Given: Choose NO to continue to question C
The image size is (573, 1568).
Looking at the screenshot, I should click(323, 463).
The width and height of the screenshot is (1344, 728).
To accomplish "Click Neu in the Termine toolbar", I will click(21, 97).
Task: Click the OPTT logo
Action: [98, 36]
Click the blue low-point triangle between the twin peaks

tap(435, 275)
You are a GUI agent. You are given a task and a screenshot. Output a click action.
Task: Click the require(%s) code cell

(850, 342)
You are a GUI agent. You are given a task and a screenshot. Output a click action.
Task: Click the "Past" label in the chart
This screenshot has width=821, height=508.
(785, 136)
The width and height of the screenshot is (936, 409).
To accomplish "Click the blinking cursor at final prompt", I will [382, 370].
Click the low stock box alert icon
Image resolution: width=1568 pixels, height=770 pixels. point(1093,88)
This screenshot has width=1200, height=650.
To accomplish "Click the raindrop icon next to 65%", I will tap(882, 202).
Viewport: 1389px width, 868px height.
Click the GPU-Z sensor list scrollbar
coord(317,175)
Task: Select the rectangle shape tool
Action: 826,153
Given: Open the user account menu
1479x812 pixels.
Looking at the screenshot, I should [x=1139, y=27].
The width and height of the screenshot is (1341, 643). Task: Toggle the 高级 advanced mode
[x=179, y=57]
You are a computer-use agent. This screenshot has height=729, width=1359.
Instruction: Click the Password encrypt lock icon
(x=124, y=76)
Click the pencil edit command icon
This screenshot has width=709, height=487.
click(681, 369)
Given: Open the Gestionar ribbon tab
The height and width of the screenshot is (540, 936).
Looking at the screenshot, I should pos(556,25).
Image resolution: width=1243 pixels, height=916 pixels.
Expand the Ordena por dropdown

___

→ Exercise brief
Retype all of the lines shown above, keeping each one exact.

→ Answer
Given: Choose NO to continue to question C
The image size is (573, 1568).
Looking at the screenshot, I should click(323, 463).
The width and height of the screenshot is (1344, 728).
To accomplish "Click Neu in the Termine toolbar", I will click(21, 97).
Task: Click the OPTT logo
Action: [98, 36]
Click the blue low-point triangle between the twin peaks

tap(435, 275)
You are a GUI agent. You are given a task and a screenshot. Output a click action.
Task: Click the require(%s) code cell

(850, 342)
You are a GUI agent. You are given a task and a screenshot. Output a click action.
Task: Click the "Past" label in the chart
This screenshot has width=821, height=508.
(785, 136)
The width and height of the screenshot is (936, 409).
To accomplish "Click the blinking cursor at final prompt", I will [382, 370].
Click the low stock box alert icon
Image resolution: width=1568 pixels, height=770 pixels. point(1093,88)
This screenshot has width=1200, height=650.
To accomplish "Click the raindrop icon next to 65%", I will tap(882, 202).
Viewport: 1389px width, 868px height.
Click the GPU-Z sensor list scrollbar
coord(317,175)
Task: Select the rectangle shape tool
Action: 826,153
Given: Open the user account menu
1479x812 pixels.
Looking at the screenshot, I should [x=1139, y=27].
The width and height of the screenshot is (1341, 643). Task: Toggle the 高级 advanced mode
[x=179, y=57]
You are a computer-use agent. This screenshot has height=729, width=1359.
Instruction: Click the Password encrypt lock icon
(x=124, y=76)
Click the pencil edit command icon
This screenshot has width=709, height=487.
click(681, 369)
Given: Open the Gestionar ribbon tab
The height and width of the screenshot is (540, 936).
Looking at the screenshot, I should pos(556,25).
Image resolution: width=1243 pixels, height=916 pixels.
Expand the Ordena por dropdown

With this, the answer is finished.